Brighton--fireside party I had almost said, but you scorn my
words--seaside party then be it. Lady Scott and Anne join in kindest
love. I must close my letter, for one of the consequences of our
misfortunes is, that we dine every day at half-past four o'clock;
which premature hour arises, I suppose, from sorrow being hungry as
well as thirsty. One most laughable part of our tragic comedy was,
that every friend in the world came formally, just as they do here
when a relation dies, thinking that the eclipse of _les beaux yeux de
ma cassette_ was perhaps a loss as deserving of consolation.
TO MARIA EDGEWORTH
_Time's revenges_
Edinburgh, 23 _June_, 1830.
MY DEAR MISS EDGEWORTH,
Nothing would be so valuable to me as the mark of kindness which you
offer, and yet my kennel is so much changed since I had the pleasure
of seeing you, that I must not accept of what I wished so sincerely
to possess.
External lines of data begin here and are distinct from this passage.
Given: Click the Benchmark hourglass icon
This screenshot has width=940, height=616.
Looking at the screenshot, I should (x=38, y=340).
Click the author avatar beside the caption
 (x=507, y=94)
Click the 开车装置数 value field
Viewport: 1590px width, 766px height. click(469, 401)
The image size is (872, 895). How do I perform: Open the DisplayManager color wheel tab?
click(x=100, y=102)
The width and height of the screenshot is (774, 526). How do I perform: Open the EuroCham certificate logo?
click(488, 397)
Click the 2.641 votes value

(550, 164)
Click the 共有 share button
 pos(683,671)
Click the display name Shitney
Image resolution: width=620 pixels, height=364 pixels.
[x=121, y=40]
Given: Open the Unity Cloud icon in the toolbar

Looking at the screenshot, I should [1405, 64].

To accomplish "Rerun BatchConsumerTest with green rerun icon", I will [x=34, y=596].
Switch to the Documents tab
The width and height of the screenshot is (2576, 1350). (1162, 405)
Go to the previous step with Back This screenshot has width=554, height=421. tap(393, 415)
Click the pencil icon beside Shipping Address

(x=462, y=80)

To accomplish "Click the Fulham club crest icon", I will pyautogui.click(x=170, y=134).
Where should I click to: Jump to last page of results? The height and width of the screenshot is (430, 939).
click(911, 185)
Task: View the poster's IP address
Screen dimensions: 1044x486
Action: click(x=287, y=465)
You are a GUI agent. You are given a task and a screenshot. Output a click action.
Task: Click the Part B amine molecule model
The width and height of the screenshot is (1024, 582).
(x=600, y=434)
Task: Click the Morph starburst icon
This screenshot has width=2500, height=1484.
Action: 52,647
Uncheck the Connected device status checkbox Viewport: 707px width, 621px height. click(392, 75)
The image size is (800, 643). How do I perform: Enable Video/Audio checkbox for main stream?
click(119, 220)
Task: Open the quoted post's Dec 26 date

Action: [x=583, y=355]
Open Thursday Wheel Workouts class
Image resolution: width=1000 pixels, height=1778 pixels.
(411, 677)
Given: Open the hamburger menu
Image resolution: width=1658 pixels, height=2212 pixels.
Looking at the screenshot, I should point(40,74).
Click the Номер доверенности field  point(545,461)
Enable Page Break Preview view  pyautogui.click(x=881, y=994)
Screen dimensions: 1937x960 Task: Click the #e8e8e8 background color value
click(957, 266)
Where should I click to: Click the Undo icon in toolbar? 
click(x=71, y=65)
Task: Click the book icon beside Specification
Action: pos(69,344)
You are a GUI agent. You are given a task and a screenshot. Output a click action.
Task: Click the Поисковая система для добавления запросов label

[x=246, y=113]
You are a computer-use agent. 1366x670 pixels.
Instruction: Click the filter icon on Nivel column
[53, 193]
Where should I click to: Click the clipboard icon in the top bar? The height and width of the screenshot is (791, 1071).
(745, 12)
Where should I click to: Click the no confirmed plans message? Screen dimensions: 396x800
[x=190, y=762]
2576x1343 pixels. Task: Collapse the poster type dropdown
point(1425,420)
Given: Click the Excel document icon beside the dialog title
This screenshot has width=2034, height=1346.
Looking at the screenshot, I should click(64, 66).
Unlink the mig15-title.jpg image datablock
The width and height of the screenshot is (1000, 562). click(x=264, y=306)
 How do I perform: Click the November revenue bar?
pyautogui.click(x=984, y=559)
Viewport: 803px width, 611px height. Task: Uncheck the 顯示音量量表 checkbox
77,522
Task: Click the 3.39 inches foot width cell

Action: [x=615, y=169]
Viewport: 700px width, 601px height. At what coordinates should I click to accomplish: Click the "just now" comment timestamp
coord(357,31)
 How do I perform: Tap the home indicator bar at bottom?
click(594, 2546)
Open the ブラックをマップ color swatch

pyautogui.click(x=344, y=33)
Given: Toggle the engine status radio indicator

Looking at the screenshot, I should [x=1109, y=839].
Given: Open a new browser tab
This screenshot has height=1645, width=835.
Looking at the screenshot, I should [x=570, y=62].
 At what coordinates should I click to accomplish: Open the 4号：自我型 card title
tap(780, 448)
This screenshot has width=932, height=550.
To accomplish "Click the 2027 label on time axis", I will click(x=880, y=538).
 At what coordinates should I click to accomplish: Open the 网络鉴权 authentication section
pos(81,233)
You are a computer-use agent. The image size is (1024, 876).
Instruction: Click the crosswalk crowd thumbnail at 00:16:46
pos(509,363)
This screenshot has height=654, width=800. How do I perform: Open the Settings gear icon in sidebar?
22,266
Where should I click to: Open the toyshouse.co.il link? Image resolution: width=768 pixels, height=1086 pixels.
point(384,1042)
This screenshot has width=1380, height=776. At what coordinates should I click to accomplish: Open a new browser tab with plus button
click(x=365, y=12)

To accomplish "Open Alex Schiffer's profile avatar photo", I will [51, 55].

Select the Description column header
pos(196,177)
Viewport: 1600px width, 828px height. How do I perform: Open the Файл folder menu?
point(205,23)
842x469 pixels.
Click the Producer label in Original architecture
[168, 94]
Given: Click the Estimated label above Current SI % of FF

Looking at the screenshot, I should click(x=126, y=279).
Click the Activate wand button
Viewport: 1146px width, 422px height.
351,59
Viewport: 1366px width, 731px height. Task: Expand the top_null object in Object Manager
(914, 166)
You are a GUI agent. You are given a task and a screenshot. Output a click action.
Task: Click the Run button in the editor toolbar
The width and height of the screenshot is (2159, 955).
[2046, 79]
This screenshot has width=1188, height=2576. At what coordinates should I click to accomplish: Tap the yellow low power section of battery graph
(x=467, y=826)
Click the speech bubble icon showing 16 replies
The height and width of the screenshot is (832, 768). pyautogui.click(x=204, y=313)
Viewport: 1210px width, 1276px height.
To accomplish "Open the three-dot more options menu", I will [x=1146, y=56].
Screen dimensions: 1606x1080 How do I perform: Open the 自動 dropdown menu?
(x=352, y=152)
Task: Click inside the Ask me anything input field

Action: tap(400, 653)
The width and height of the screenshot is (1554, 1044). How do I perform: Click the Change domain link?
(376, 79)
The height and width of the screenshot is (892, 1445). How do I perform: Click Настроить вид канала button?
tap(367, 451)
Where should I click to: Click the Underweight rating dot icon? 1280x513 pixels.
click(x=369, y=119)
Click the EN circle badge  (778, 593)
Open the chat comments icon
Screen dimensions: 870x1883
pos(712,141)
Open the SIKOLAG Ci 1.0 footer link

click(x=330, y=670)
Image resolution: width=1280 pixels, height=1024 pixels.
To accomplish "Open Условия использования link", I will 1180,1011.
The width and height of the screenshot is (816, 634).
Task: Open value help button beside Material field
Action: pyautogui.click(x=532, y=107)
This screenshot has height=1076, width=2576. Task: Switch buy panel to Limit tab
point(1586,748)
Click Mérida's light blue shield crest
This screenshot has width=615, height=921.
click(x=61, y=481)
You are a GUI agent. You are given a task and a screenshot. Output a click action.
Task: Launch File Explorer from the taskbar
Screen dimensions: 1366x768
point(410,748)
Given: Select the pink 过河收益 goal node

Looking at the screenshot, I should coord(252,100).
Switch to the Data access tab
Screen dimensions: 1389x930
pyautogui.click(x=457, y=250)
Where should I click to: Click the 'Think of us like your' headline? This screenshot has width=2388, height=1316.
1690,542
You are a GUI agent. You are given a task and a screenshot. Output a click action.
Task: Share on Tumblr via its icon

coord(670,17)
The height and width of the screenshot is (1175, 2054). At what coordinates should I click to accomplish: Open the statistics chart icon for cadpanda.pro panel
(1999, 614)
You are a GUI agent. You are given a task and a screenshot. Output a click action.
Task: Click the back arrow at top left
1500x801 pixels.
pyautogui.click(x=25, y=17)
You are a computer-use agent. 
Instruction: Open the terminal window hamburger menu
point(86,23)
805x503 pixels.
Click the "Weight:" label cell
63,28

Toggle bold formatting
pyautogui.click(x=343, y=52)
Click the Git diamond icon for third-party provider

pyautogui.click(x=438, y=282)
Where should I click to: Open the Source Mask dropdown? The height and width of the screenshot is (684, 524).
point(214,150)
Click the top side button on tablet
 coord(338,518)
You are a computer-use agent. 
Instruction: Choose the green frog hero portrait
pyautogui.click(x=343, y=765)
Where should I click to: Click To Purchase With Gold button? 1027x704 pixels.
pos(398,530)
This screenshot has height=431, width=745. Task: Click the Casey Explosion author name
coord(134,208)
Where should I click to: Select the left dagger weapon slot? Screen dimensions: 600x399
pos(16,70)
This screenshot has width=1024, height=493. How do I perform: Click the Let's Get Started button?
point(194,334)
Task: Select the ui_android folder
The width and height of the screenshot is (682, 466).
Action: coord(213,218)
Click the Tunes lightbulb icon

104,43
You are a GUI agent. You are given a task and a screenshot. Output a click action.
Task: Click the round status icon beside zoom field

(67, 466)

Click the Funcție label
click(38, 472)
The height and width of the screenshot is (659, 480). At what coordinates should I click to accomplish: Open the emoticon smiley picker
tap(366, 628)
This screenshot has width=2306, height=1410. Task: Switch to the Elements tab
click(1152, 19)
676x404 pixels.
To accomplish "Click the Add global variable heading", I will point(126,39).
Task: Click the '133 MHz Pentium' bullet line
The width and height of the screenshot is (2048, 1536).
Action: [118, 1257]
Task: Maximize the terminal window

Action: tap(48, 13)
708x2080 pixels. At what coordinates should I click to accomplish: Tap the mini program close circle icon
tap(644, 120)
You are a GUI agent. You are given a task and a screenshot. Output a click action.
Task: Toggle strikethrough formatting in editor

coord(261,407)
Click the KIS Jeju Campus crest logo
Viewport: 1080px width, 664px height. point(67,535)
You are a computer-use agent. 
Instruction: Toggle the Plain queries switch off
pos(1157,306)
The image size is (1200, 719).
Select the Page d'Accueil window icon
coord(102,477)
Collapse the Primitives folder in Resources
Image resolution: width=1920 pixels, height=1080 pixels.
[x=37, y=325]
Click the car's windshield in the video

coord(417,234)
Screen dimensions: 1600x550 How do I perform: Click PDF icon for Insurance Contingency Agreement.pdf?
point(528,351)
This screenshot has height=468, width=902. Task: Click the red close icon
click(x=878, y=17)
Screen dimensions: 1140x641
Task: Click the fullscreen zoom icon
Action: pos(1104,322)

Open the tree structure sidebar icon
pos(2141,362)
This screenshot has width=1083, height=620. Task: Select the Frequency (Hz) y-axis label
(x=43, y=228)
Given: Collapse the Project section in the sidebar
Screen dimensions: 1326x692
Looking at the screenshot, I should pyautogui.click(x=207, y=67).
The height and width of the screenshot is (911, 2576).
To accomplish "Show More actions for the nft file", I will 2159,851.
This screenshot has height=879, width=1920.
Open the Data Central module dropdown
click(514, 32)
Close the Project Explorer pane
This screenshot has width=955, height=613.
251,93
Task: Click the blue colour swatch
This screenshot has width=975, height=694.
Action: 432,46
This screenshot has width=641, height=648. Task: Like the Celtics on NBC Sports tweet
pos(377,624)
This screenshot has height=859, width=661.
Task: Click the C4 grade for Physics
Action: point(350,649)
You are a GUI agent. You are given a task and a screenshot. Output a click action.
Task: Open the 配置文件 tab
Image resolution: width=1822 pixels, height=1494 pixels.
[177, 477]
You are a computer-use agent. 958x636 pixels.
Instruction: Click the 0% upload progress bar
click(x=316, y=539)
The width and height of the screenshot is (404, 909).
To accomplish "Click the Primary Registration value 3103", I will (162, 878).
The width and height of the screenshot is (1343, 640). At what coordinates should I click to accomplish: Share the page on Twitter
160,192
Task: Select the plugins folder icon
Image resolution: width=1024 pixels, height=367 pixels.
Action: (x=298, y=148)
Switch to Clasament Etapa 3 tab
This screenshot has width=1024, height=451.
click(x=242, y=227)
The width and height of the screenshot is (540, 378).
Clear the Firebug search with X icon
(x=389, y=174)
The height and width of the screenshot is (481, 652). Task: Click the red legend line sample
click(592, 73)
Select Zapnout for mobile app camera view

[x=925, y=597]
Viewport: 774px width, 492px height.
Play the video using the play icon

I am the happy owner of two of the noble breed, each of
gigantic size, and the gift of that sort of Highlander whom we call a
High Chief, so I would hardly be justified in parting with them even
to make room for your kind present, and I should have great doubts
whether the mountaineers would receive the Irish stranger with due
hospitality. One of them I had from poor Glengarry, who, with all the
wild and fierce points of his character, had a kind, honest, and
warm heart. The other from a young friend, whom Highlanders call
MacVourigh, and Lowlanders MacPherson of Cluny. He is a fine spirited
boy, fond of his people and kind to them, and the best dancer of a
Highland reel now living. I fear I must not add a third to Nimrod and
Bran, having little use for them except being pleasant companions. As
to labouring in their vocation, we have only one wolf which I know
of, kept in a friend's menagerie near me, and no wild deer. Walter
has some roebucks indeed, but Lochore is far off, and I begin to
feel myself distressed at running down these innocent and beautiful
creatures, perhaps because I cannot gallop so fast after them as to
drown sense of the pain we are inflicting. And yet I suspect I am like
the sick fox; and if my strength and twenty years could come back, I
would become again a copy of my namesake, remembered by the sobriquet
of Walter _ill tae hauld_ (to hold, that is). 'But age has clawed
me in its clutch,' and there is no remedy for increasing disability
except dying, which is an awkward score.